= James Anderton (aristocrat) =

James Anderton of Lostock (1557–1618) was an English Catholic aristocrat and controversialist.

He belonged to the well-known Catholic Anderton family who lived at Lostock Hall, Lostock, in the parish of Bolton le Moors, in Lancashire, and inherited a large estate from his parents, Christopher and Dorothy Anderton. In 1582 he married the recusant Margaret Tyldesley, though the marriage produced no children.

Like his father he became a lawyer, and in 1592 succeeded his father as prothonotary of the Duchy Court at Lancaster. Both his mother and his wife were faithful Catholics, but like his father, he temporized. In 1603 he signed a loyal address from all the gentry of Lancaster welcoming James I on his progress to London.

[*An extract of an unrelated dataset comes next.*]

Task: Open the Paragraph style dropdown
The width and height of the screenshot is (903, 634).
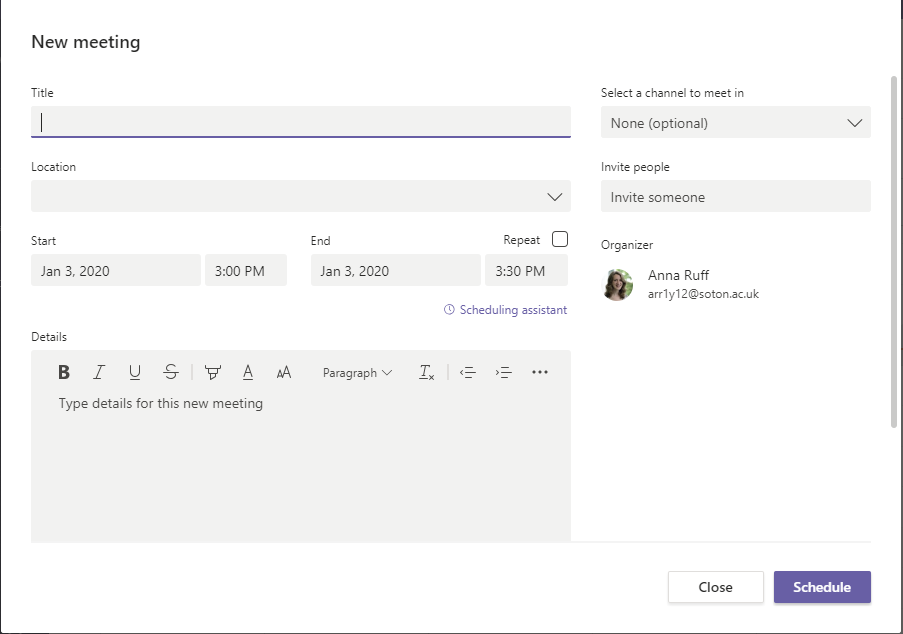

He was credited with the Catholic works "The Protestant's Apologie" (of particular note for its labyrinthine footnote apparatus), "The Lyturgie of the Masse", "The Reformed Protestant" and "Luther's Life". It has been claimed, most notably by the nineteenth-century Catholic biographer Joseph Gillow, that the real author of these works was his nephew, the Jesuit Laurence Anderton, although this assertion has been proved to be spurious in recent years.

Anderton was responsible for setting up a Catholic press at his brother's home of Birchley Hall, approximately 13 mi from Lostock. Around 20 works were published from this clandestine press between 1615 and 1621, although it is thought that the press was established as early as 1613.

Anderton died on 7 September 1613, having been fully reconciled to the Catholic faith. He left £1500 to the maintenance of the Catholic priesthood in England, a sum of money that the Privy Council and Bishop of Chester became interested in capturing. They never did.

He was widely respected by Catholics of his day. His "Apologie" was translated on the continent into Latin in 1615, and the two editions of the work, published in 1604 and 1608, both got responses from Thomas Morton, the King's chaplain and the man responsible for getting John Donne into holy orders.